*TASK*. Each entry below has to be written out again without any change.
= Beginning of Section =
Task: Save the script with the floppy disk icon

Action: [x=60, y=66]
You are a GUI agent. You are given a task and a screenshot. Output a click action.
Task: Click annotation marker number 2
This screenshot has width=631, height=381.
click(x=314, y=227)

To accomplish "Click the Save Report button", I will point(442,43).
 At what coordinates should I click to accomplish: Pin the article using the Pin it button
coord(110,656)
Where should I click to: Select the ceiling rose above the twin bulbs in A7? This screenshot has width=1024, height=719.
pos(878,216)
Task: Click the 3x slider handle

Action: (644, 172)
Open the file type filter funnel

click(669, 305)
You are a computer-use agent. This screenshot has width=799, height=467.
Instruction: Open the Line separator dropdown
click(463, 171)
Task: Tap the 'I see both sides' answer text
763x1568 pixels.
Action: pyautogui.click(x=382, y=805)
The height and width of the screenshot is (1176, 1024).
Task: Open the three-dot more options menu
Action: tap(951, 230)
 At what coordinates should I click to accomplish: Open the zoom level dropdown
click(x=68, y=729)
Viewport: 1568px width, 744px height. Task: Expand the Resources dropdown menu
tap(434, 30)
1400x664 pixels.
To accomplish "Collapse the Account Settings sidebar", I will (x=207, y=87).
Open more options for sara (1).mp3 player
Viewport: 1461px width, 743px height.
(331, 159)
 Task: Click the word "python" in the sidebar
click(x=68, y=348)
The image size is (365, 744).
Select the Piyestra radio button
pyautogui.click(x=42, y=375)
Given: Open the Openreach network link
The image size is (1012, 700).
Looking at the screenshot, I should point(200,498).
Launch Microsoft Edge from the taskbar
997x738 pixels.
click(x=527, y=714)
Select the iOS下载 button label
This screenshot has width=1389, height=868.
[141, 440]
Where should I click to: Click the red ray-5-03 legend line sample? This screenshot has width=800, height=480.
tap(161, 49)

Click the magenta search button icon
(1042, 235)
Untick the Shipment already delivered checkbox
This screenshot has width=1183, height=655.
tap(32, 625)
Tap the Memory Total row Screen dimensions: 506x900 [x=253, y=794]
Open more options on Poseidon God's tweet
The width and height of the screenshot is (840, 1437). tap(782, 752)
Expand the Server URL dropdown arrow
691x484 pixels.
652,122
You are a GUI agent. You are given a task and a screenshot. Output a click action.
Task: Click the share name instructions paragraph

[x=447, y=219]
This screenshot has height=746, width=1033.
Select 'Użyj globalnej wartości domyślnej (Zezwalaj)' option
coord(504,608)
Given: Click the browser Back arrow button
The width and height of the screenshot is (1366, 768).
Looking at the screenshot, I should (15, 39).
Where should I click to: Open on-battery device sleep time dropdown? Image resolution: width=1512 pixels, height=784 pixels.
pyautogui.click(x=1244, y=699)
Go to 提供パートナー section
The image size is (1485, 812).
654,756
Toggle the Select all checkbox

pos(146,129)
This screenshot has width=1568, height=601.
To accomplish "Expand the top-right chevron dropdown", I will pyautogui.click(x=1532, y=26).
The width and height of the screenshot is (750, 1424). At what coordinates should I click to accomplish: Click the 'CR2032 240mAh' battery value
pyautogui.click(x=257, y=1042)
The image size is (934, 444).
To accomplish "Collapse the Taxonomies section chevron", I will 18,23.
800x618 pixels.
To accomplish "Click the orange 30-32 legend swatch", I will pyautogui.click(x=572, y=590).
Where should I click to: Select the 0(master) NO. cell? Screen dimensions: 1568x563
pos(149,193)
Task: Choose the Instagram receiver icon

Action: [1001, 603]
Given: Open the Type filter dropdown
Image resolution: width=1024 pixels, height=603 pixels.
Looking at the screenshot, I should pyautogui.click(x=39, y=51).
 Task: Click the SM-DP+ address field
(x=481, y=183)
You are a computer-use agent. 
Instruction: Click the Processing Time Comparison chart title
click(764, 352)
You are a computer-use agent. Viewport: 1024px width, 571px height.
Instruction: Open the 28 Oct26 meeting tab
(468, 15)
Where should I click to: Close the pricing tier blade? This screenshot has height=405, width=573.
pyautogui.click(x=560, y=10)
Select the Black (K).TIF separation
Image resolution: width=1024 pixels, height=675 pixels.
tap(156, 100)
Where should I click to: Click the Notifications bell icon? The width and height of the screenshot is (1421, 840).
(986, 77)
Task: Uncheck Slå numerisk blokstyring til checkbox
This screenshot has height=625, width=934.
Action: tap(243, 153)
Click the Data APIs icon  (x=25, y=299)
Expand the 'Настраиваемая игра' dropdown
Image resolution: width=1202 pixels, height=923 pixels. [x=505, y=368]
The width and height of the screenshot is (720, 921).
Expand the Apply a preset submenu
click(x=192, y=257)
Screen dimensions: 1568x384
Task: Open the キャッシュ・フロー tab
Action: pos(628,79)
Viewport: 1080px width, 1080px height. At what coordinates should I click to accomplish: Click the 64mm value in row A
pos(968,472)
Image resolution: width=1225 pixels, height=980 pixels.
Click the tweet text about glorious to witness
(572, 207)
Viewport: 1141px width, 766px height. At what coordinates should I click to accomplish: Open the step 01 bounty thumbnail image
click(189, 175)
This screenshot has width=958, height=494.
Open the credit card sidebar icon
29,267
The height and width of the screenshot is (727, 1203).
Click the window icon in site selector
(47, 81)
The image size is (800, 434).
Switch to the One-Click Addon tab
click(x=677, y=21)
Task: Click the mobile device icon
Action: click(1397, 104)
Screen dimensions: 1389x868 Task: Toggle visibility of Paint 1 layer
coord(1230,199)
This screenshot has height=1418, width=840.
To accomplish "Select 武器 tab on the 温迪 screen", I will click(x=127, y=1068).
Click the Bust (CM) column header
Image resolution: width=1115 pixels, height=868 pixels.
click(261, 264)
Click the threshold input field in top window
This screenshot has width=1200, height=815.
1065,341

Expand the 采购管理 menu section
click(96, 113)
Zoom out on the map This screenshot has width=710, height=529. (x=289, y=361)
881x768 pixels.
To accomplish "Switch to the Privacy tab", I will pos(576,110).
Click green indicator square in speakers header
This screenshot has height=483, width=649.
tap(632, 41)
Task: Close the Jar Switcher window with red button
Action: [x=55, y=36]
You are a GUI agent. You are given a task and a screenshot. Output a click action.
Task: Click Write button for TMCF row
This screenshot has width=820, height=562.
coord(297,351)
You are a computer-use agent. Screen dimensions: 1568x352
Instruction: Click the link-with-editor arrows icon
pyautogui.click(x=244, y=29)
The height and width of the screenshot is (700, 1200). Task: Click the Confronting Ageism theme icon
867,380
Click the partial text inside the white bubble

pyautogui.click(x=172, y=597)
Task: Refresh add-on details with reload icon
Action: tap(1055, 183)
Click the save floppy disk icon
= End of Section =
*FINISHED EXERCISE*.
Task: Save the script with the floppy disk icon

Action: [x=60, y=66]
You are a GUI agent. You are given a task and a screenshot. Output a click action.
Task: Click annotation marker number 2
This screenshot has width=631, height=381.
click(x=314, y=227)

To accomplish "Click the Save Report button", I will point(442,43).
 At what coordinates should I click to accomplish: Pin the article using the Pin it button
coord(110,656)
Where should I click to: Select the ceiling rose above the twin bulbs in A7? This screenshot has width=1024, height=719.
pos(878,216)
Task: Click the 3x slider handle

Action: (644, 172)
Open the file type filter funnel

click(669, 305)
You are a computer-use agent. This screenshot has width=799, height=467.
Instruction: Open the Line separator dropdown
click(463, 171)
Task: Tap the 'I see both sides' answer text
763x1568 pixels.
Action: pyautogui.click(x=382, y=805)
The height and width of the screenshot is (1176, 1024).
Task: Open the three-dot more options menu
Action: tap(951, 230)
 At what coordinates should I click to accomplish: Open the zoom level dropdown
click(x=68, y=729)
Viewport: 1568px width, 744px height. Task: Expand the Resources dropdown menu
tap(434, 30)
1400x664 pixels.
To accomplish "Collapse the Account Settings sidebar", I will (x=207, y=87).
Open more options for sara (1).mp3 player
Viewport: 1461px width, 743px height.
(331, 159)
 Task: Click the word "python" in the sidebar
click(x=68, y=348)
The image size is (365, 744).
Select the Piyestra radio button
pyautogui.click(x=42, y=375)
Given: Open the Openreach network link
The image size is (1012, 700).
Looking at the screenshot, I should point(200,498).
Launch Microsoft Edge from the taskbar
997x738 pixels.
click(x=527, y=714)
Select the iOS下载 button label
This screenshot has width=1389, height=868.
[141, 440]
Where should I click to: Click the red ray-5-03 legend line sample? This screenshot has width=800, height=480.
tap(161, 49)

Click the magenta search button icon
(1042, 235)
Untick the Shipment already delivered checkbox
This screenshot has width=1183, height=655.
tap(32, 625)
Tap the Memory Total row Screen dimensions: 506x900 [x=253, y=794]
Open more options on Poseidon God's tweet
The width and height of the screenshot is (840, 1437). tap(782, 752)
Expand the Server URL dropdown arrow
691x484 pixels.
652,122
You are a GUI agent. You are given a task and a screenshot. Output a click action.
Task: Click the share name instructions paragraph

[x=447, y=219]
This screenshot has height=746, width=1033.
Select 'Użyj globalnej wartości domyślnej (Zezwalaj)' option
coord(504,608)
Given: Click the browser Back arrow button
The width and height of the screenshot is (1366, 768).
Looking at the screenshot, I should (15, 39).
Where should I click to: Open on-battery device sleep time dropdown? Image resolution: width=1512 pixels, height=784 pixels.
pyautogui.click(x=1244, y=699)
Go to 提供パートナー section
The image size is (1485, 812).
654,756
Toggle the Select all checkbox

pos(146,129)
This screenshot has width=1568, height=601.
To accomplish "Expand the top-right chevron dropdown", I will pyautogui.click(x=1532, y=26).
The width and height of the screenshot is (750, 1424). At what coordinates should I click to accomplish: Click the 'CR2032 240mAh' battery value
pyautogui.click(x=257, y=1042)
The image size is (934, 444).
To accomplish "Collapse the Taxonomies section chevron", I will 18,23.
800x618 pixels.
To accomplish "Click the orange 30-32 legend swatch", I will pyautogui.click(x=572, y=590).
Where should I click to: Select the 0(master) NO. cell? Screen dimensions: 1568x563
pos(149,193)
Task: Choose the Instagram receiver icon

Action: [1001, 603]
Given: Open the Type filter dropdown
Image resolution: width=1024 pixels, height=603 pixels.
Looking at the screenshot, I should pyautogui.click(x=39, y=51).
 Task: Click the SM-DP+ address field
(x=481, y=183)
You are a computer-use agent. 
Instruction: Click the Processing Time Comparison chart title
click(764, 352)
You are a computer-use agent. Viewport: 1024px width, 571px height.
Instruction: Open the 28 Oct26 meeting tab
(468, 15)
Where should I click to: Close the pricing tier blade? This screenshot has height=405, width=573.
pyautogui.click(x=560, y=10)
Select the Black (K).TIF separation
Image resolution: width=1024 pixels, height=675 pixels.
tap(156, 100)
Where should I click to: Click the Notifications bell icon? The width and height of the screenshot is (1421, 840).
(986, 77)
Task: Uncheck Slå numerisk blokstyring til checkbox
This screenshot has height=625, width=934.
Action: tap(243, 153)
Click the Data APIs icon  (x=25, y=299)
Expand the 'Настраиваемая игра' dropdown
Image resolution: width=1202 pixels, height=923 pixels. [x=505, y=368]
The width and height of the screenshot is (720, 921).
Expand the Apply a preset submenu
click(x=192, y=257)
Screen dimensions: 1568x384
Task: Open the キャッシュ・フロー tab
Action: pos(628,79)
Viewport: 1080px width, 1080px height. At what coordinates should I click to accomplish: Click the 64mm value in row A
pos(968,472)
Image resolution: width=1225 pixels, height=980 pixels.
Click the tweet text about glorious to witness
(572, 207)
Viewport: 1141px width, 766px height. At what coordinates should I click to accomplish: Open the step 01 bounty thumbnail image
click(189, 175)
This screenshot has width=958, height=494.
Open the credit card sidebar icon
29,267
The height and width of the screenshot is (727, 1203).
Click the window icon in site selector
(47, 81)
The image size is (800, 434).
Switch to the One-Click Addon tab
click(x=677, y=21)
Task: Click the mobile device icon
Action: click(1397, 104)
Screen dimensions: 1389x868 Task: Toggle visibility of Paint 1 layer
coord(1230,199)
This screenshot has height=1418, width=840.
To accomplish "Select 武器 tab on the 温迪 screen", I will click(x=127, y=1068).
Click the Bust (CM) column header
Image resolution: width=1115 pixels, height=868 pixels.
click(261, 264)
Click the threshold input field in top window
This screenshot has width=1200, height=815.
1065,341

Expand the 采购管理 menu section
click(96, 113)
Zoom out on the map This screenshot has width=710, height=529. (x=289, y=361)
881x768 pixels.
To accomplish "Switch to the Privacy tab", I will pos(576,110).
Click green indicator square in speakers header
This screenshot has height=483, width=649.
tap(632, 41)
Task: Close the Jar Switcher window with red button
Action: [x=55, y=36]
You are a GUI agent. You are given a task and a screenshot. Output a click action.
Task: Click Write button for TMCF row
This screenshot has width=820, height=562.
coord(297,351)
You are a computer-use agent. Screen dimensions: 1568x352
Instruction: Click the link-with-editor arrows icon
pyautogui.click(x=244, y=29)
The height and width of the screenshot is (700, 1200). Task: Click the Confronting Ageism theme icon
867,380
Click the partial text inside the white bubble

pyautogui.click(x=172, y=597)
Task: Refresh add-on details with reload icon
Action: tap(1055, 183)
Click the save floppy disk icon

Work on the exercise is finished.